§ Exercise goal: Retype everything from the line containing "Task: Click the plastic" down to the line containing "pyautogui.click(x=29, y=19)", with both of those lines included.

§ Lines on where targets appear:
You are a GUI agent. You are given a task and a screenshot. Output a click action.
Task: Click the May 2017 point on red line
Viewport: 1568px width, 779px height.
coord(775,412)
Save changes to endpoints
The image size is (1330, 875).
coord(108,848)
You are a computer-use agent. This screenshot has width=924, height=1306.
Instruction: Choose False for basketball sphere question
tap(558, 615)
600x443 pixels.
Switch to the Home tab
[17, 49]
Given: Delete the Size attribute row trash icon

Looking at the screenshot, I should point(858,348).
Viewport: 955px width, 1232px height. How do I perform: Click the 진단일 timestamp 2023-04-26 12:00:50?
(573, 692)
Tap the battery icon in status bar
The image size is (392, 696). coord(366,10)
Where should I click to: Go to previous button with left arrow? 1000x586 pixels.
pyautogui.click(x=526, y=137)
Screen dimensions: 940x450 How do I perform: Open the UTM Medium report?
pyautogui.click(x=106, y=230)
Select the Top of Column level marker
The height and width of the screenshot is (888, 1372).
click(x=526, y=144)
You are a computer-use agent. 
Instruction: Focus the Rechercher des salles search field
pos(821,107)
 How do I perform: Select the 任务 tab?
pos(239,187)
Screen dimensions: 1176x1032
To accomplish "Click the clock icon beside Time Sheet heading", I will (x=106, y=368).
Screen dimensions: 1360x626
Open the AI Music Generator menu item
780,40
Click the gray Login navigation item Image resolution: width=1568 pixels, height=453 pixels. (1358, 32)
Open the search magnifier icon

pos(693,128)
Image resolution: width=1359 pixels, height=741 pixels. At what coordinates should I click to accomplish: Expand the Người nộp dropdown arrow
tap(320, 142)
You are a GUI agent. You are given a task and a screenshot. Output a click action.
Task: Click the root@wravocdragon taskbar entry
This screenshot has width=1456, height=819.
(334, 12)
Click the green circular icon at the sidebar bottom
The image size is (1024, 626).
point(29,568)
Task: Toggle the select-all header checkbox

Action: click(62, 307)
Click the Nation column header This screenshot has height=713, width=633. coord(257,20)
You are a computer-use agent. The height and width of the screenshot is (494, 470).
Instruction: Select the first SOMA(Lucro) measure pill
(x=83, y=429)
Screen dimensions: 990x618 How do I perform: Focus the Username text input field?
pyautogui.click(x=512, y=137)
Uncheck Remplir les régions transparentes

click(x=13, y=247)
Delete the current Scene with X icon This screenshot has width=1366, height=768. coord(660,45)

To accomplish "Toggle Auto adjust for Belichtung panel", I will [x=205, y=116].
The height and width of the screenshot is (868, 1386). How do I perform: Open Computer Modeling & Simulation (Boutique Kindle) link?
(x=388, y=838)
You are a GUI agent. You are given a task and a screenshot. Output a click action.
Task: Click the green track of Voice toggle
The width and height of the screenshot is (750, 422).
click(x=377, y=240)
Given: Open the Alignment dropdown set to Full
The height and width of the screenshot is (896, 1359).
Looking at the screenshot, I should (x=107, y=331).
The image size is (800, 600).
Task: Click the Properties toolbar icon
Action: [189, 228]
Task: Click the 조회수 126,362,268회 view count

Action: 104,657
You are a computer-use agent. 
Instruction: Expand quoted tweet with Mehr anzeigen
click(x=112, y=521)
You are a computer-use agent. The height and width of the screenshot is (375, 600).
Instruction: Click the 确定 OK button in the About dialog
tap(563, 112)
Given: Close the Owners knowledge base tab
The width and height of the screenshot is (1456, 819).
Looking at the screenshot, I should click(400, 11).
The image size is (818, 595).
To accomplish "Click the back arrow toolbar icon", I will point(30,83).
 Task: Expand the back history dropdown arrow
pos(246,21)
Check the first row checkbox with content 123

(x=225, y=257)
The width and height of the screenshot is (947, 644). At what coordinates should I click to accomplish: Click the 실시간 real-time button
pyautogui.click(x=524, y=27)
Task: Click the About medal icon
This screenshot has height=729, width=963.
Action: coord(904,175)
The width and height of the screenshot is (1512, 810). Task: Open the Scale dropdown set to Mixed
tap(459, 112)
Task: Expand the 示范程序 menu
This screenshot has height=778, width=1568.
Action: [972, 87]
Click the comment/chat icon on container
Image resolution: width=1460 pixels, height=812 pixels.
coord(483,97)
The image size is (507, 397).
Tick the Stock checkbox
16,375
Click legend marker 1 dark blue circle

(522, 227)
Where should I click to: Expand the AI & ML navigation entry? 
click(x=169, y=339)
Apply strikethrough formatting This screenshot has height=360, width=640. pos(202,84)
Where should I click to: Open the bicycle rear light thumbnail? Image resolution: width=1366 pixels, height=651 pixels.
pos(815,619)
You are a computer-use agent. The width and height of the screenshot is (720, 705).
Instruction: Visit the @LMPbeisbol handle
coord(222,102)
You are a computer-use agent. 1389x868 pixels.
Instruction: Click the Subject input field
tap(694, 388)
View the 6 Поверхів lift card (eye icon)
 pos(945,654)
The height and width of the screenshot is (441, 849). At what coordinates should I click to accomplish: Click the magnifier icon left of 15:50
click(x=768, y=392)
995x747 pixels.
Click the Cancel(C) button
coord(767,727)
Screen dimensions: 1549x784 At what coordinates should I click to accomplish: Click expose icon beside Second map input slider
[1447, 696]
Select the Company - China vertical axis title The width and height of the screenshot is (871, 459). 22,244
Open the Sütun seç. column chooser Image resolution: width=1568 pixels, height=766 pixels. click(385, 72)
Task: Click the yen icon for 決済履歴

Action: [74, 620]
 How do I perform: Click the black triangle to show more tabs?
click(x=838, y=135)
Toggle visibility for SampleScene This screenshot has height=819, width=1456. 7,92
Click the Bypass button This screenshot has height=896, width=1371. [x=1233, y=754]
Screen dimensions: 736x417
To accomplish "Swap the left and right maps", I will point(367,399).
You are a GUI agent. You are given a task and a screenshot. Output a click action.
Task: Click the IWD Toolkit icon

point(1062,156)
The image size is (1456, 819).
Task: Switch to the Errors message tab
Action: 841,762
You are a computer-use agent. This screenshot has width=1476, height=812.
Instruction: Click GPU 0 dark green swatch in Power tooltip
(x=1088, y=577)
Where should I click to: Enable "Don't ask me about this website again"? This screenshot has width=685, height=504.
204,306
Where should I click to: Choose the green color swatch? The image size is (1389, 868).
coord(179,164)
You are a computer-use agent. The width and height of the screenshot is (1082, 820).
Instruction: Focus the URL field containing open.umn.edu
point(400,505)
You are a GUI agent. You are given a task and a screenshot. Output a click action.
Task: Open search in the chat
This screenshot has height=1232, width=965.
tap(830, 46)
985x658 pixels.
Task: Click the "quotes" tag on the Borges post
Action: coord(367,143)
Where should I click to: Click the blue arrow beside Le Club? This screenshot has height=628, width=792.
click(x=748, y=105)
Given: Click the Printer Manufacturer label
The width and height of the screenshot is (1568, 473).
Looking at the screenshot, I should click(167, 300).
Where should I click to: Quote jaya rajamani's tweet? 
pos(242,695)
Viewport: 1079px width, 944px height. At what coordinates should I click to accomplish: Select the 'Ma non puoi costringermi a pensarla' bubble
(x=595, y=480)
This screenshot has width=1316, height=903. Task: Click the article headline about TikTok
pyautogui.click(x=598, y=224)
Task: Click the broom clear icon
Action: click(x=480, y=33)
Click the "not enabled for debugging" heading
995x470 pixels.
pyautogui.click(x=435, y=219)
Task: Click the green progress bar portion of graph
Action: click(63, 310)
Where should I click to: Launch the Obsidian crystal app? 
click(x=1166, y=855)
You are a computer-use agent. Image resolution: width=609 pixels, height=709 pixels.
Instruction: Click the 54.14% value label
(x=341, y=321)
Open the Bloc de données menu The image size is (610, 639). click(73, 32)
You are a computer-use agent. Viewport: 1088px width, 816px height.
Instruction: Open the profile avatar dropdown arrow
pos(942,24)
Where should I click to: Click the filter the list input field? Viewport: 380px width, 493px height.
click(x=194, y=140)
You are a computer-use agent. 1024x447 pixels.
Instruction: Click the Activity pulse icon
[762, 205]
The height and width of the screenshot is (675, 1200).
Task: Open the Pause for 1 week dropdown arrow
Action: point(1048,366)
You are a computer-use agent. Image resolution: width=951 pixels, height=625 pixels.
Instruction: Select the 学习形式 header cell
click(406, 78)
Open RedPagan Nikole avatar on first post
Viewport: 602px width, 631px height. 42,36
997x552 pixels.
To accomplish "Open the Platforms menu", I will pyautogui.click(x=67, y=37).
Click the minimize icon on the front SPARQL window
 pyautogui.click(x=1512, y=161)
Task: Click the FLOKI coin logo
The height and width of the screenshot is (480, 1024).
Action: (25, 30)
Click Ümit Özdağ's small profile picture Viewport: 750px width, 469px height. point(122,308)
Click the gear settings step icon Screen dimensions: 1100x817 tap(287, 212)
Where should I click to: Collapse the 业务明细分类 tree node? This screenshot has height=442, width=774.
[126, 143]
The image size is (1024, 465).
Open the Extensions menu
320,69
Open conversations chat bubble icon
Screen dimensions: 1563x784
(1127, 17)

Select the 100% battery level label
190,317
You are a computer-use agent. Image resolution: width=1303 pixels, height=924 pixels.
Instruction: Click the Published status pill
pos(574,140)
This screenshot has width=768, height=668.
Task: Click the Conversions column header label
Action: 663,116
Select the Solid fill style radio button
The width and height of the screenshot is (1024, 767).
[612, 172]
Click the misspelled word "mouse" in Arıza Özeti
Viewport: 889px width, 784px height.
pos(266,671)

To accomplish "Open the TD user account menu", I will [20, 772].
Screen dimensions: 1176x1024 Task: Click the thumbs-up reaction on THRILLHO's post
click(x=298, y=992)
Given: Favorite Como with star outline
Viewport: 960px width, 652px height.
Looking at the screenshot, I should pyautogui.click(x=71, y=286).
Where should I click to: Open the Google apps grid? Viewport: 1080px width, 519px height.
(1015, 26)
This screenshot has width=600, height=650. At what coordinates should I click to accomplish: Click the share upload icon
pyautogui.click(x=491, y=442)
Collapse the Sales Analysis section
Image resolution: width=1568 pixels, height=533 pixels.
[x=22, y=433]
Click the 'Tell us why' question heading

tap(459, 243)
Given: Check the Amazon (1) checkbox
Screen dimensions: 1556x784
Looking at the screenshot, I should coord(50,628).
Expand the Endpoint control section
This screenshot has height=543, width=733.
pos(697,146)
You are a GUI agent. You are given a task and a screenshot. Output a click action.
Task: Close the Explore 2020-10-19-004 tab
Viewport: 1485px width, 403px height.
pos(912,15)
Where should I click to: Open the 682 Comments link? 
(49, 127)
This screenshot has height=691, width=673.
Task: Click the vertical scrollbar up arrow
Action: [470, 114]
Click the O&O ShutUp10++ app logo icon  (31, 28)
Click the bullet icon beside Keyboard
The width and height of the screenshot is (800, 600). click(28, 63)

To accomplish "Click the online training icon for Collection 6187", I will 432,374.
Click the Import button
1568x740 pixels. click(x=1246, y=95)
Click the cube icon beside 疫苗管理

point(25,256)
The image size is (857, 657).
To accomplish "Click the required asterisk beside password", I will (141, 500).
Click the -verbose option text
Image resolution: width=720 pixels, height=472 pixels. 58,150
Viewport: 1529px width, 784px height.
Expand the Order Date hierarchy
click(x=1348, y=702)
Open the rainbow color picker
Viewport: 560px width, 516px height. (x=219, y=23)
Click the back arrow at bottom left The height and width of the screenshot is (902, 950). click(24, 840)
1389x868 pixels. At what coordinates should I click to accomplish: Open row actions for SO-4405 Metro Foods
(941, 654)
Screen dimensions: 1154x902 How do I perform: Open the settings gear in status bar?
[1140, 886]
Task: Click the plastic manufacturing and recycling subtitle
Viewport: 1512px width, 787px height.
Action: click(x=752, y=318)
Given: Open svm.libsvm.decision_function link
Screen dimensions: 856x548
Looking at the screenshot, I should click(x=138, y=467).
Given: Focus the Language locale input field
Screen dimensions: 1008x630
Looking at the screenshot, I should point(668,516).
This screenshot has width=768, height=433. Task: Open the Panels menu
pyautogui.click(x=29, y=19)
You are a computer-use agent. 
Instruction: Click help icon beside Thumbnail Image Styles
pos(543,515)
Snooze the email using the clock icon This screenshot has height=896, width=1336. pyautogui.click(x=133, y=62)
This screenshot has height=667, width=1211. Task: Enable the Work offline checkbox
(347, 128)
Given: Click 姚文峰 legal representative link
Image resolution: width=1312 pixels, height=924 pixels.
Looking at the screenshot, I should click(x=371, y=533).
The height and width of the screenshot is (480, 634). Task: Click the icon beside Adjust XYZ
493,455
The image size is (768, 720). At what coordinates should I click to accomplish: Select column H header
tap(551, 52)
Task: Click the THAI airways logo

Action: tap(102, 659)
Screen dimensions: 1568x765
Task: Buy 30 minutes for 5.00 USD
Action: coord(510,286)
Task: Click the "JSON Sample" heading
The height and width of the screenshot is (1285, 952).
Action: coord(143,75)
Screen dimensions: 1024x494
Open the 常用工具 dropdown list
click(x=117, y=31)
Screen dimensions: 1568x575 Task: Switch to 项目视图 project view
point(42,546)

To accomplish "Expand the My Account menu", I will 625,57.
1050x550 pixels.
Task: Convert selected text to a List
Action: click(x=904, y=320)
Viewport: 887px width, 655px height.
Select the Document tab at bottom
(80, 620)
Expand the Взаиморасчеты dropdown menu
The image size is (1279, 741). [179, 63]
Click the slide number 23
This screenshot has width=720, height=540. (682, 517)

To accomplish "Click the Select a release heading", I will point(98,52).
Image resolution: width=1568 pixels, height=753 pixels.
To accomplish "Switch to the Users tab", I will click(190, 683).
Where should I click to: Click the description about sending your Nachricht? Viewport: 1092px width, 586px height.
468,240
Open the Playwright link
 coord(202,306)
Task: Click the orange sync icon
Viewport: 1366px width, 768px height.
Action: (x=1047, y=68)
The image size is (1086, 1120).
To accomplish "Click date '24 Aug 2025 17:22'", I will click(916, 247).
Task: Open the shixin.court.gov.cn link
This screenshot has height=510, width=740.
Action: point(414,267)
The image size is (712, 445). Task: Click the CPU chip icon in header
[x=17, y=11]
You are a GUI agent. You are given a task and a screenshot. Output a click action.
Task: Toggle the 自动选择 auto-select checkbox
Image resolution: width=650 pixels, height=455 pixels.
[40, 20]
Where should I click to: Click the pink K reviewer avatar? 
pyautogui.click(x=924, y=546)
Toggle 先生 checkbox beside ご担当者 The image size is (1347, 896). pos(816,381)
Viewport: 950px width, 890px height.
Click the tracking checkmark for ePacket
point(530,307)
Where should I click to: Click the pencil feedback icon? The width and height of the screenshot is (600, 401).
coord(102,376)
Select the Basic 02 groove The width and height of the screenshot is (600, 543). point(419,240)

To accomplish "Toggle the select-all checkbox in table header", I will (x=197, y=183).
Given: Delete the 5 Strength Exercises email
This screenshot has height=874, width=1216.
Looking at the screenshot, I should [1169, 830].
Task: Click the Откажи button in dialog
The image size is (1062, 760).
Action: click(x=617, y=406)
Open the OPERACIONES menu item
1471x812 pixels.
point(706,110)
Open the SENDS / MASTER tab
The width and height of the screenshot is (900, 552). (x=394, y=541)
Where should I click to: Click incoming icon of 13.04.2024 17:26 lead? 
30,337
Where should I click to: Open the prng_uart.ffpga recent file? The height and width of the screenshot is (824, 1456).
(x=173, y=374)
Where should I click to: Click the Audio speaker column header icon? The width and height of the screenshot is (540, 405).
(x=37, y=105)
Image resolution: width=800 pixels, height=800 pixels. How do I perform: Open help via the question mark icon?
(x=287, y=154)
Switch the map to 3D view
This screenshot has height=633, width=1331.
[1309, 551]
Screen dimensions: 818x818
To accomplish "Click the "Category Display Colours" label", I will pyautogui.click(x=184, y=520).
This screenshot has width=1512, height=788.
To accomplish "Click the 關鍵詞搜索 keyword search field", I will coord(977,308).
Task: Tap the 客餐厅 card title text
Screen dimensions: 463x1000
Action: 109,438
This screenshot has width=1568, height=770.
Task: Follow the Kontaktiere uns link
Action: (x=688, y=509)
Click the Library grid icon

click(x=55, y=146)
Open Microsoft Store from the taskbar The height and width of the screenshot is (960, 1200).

§ Exercise output:
Task: Click the plastic manufacturing and recycling subtitle
Viewport: 1512px width, 787px height.
Action: click(x=752, y=318)
Given: Open svm.libsvm.decision_function link
Screen dimensions: 856x548
Looking at the screenshot, I should click(x=138, y=467).
Given: Focus the Language locale input field
Screen dimensions: 1008x630
Looking at the screenshot, I should point(668,516).
This screenshot has width=768, height=433. Task: Open the Panels menu
pyautogui.click(x=29, y=19)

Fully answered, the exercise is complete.